TEXT EXTRACT =
This is really a question about memory and data storage types. All of my discussion will be for 100,000 data elements so that everything doesn't bog down.
Let's examine a vector of length 100,000 vs. a list containing 100,000 separate elements.
object.size(rep(1L, 1E5))
#400048 bytes
object.size(replicate(1E5, 1, simplify = F))
#6400048 bytes
We went from 0.4 MB to 6.4 MB just by having the data stored differently!! When applying this to your function Map(veryfing_function, ...)
and only 1E5 elements:
dt <- data.table(letters = replicate(1e5, sample(letters[1:5], 3, TRUE), simplify = FALSE),
numbers = replicate(1e5, sample(letters[6:10], 3, TRUE), simplify = FALSE))
tic()
result2 <- Map(veryfing_function, dt[['letters']], dt[['numbers']])
toc()
# 11.93 sec elapsed
object.size(result2)
# 109,769,872 bytes
#example return:
[[1000]]
[[1000]]$`1`
[1] "cg" "bg" "cg"
[[1000]]$`2`
[1] "ch" "bh" "ch"
[[1000]]$`3`
[1] "ch" "bh" "ch"
We could do a simple modification to your function to return unnamed lists instead of splitting and we save a little bit of memory as the split()
appears to give named lists and I don't think we need the name:
verifying_function2 <- function(vec1, vec2) {
vector <- outer(vec1, vec2, paste0) #not as.vector
lapply(seq_len(ncol(vector)), function(i) vector[, i]) #no need to split, just return a list
}
tic()
result2_mod <- Map(verifying_function2, dt[['letters']], dt[['numbers']])
toc()
# 2.86 sec elapsed
object.size(result2_mod)
# 73,769,872 bytes
#example_output
[[1000]]
[[1000]][[1]]
[1] "cg" "bg" "cg"
[[1000]][[2]]
[1] "ch" "bh" "ch"
[[1000]][[3]]
[1] "ch" "bh" "ch"
The next step is why return a list of list at all. I am using lapply()
in the modified function just get to your output. Loosing the lapply()
would instead a list of matrices which I think would be as helpful:
tic()
result2_mod2 <- Map(function(x,y) outer(x, y, paste0), dt[['letters']], dt[['numbers']])
toc()
# 1.66 sec elapsed
object.size(result2_mod2)
# 68,570,336 bytes
#example output:
[[1000]]
[,1] [,2] [,3]
[1,] "cg" "ch" "ch"
[2,] "bg" "bh" "bh"
[3,] "cg" "ch" "ch"
The last logical step is to just return a matrix. Note this whole time we've been fighting against simplification with mapply(..., simplify = F)
which is equivalent to Map()
.
tic()
result2_mod3 <- mapply(function(x,y) outer(x, y, paste0), dt[['letters']], dt[['numbers']])
toc()
# 1.3 sec elapsed
object.size(result2_mod3)
# 7,201,616 bytes
If you want some dimensionality, you can convert the large matrix into a 3D array:
tic()

SUPPLIED MATERIAL =
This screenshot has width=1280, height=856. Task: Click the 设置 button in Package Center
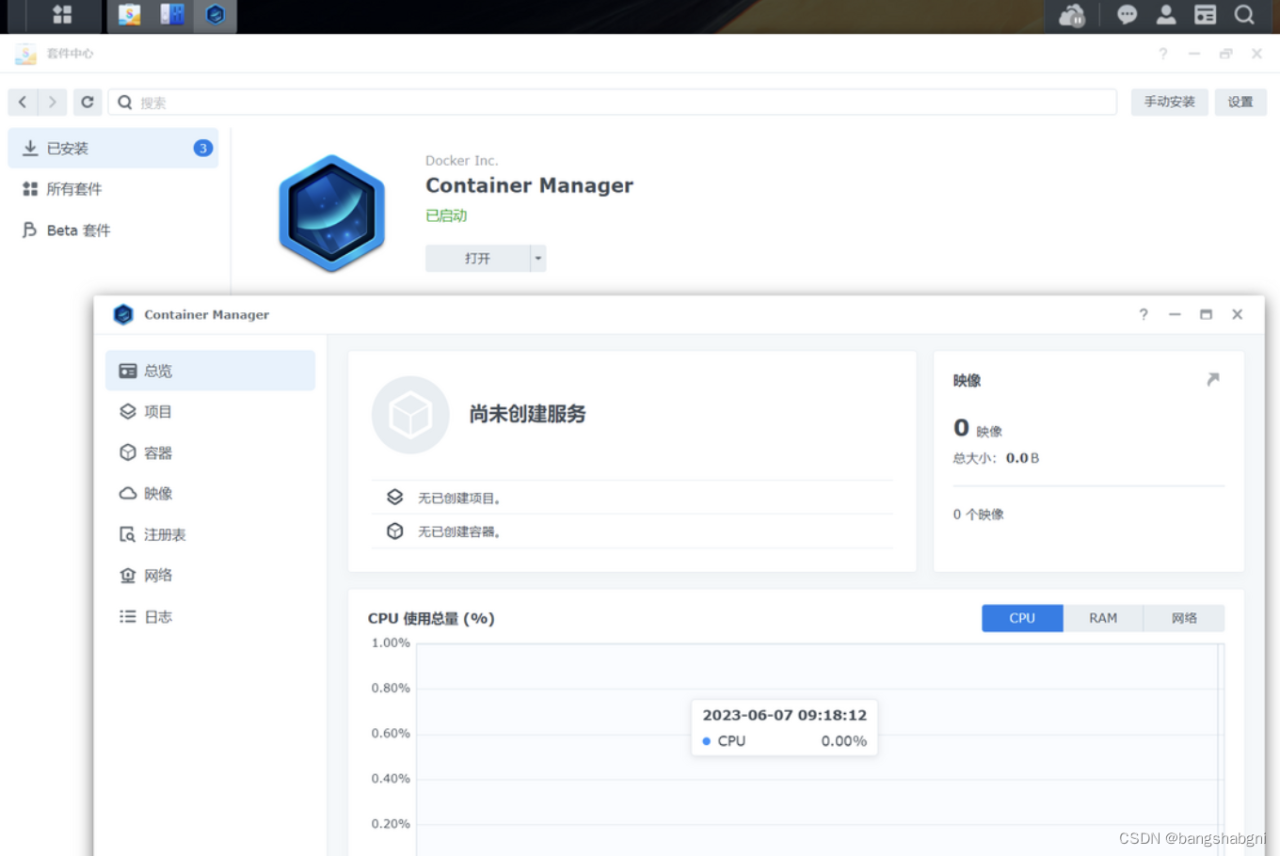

COMPLETE THE FOLLOWING =
• a. In the post on R memory use, how long did the Map call with verifying_function2 take to run?
• b. Repeat the post on R memory use word for word from "The next step" to "object.size(result2_mod2)".
The material has no connection to the post on R memory use.

TASK ANSWERS =
• a. 2.86 seconds.

• b.
The next step is why return a list of list at all. I am using lapply()
in the modified function just get to your output. Loosing the lapply()
would instead a list of matrices which I think would be as helpful:
tic()
result2_mod2 <- Map(function(x,y) outer(x, y, paste0), dt[['letters']], dt[['numbers']])
toc()
# 1.66 sec elapsed
object.size(result2_mod2)